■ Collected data
*** Begin section ***

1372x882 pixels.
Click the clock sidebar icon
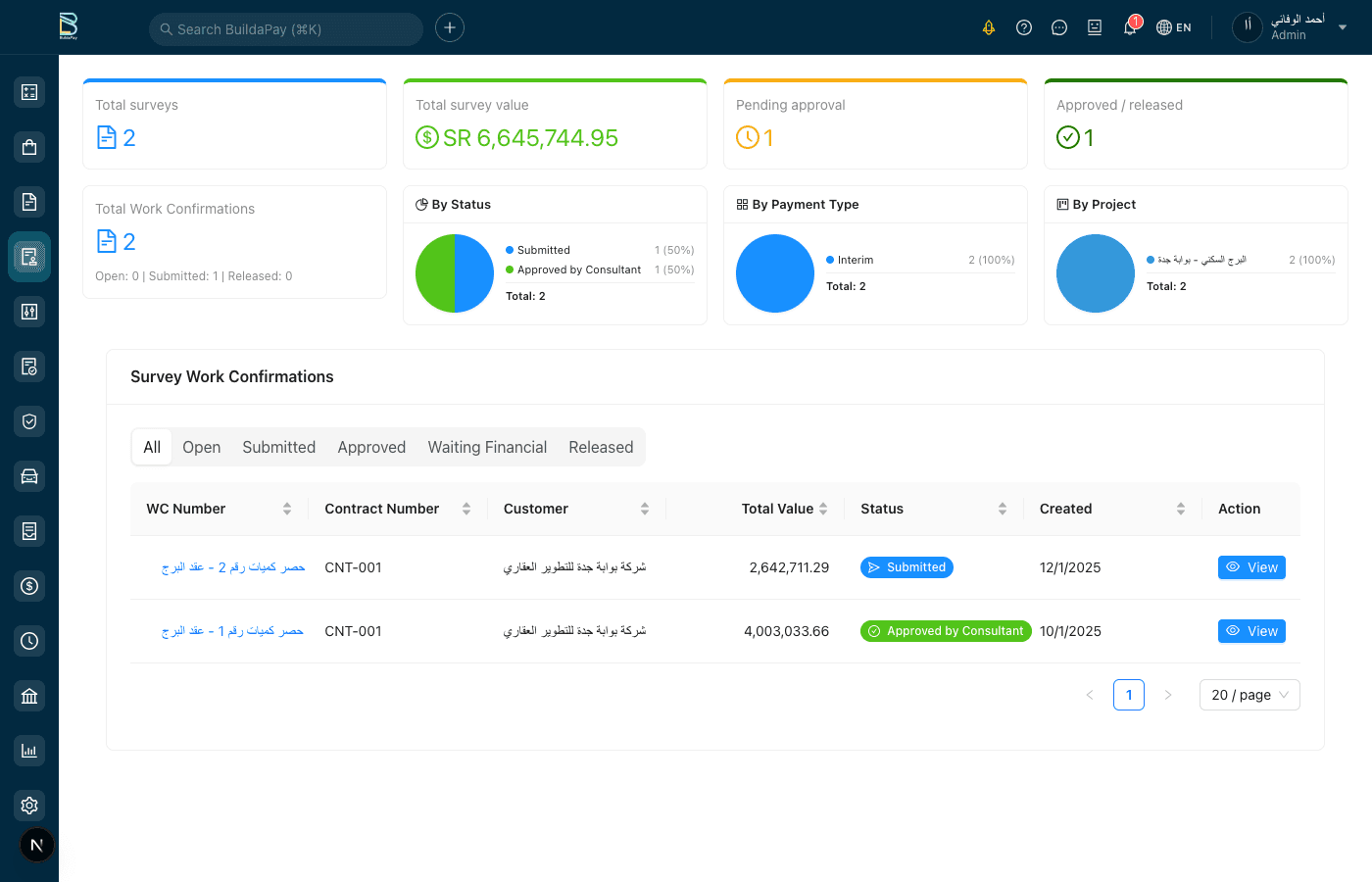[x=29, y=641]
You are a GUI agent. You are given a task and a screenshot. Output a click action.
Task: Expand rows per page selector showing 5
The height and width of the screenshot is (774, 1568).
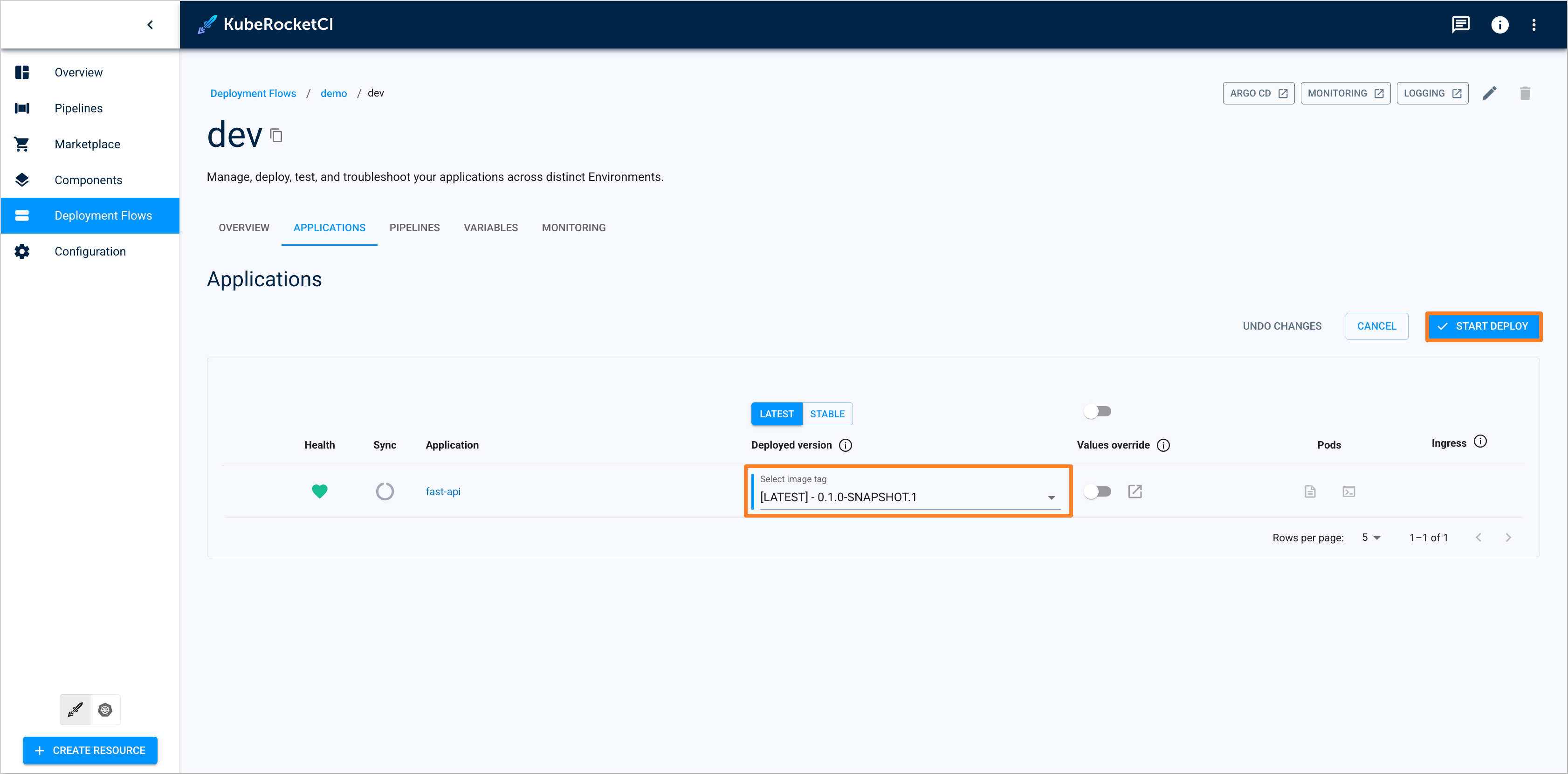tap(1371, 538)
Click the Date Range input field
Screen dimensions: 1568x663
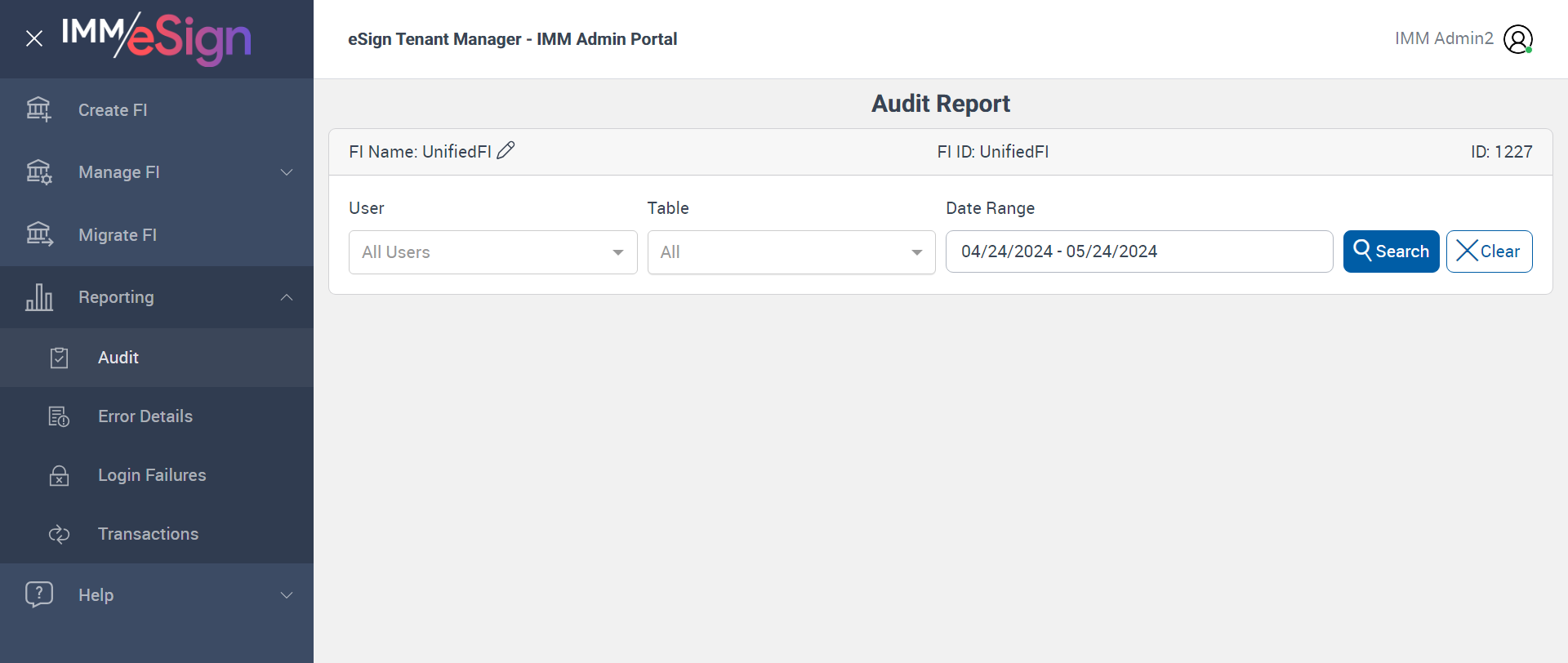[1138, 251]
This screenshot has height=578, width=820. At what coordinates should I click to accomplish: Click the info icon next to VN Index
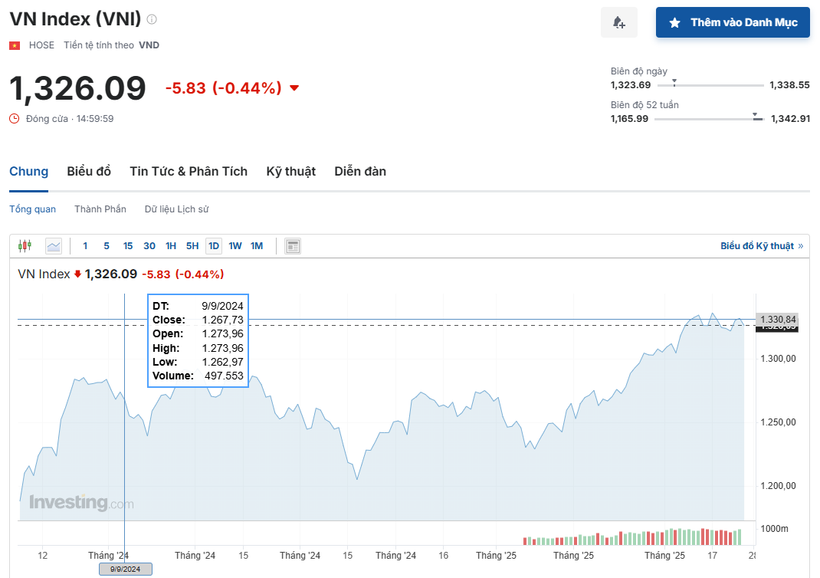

*** End section ***

■ THE PROBLEM
Each line from the one with "The height and" to the final line of the data above is to be printed exactly; no picture should appear in the copy.

■ WRITTEN ANSWER
The height and width of the screenshot is (774, 1568).
tap(1371, 538)
Click the Date Range input field
Screen dimensions: 1568x663
[1138, 251]
This screenshot has height=578, width=820. At what coordinates should I click to accomplish: Click the info icon next to VN Index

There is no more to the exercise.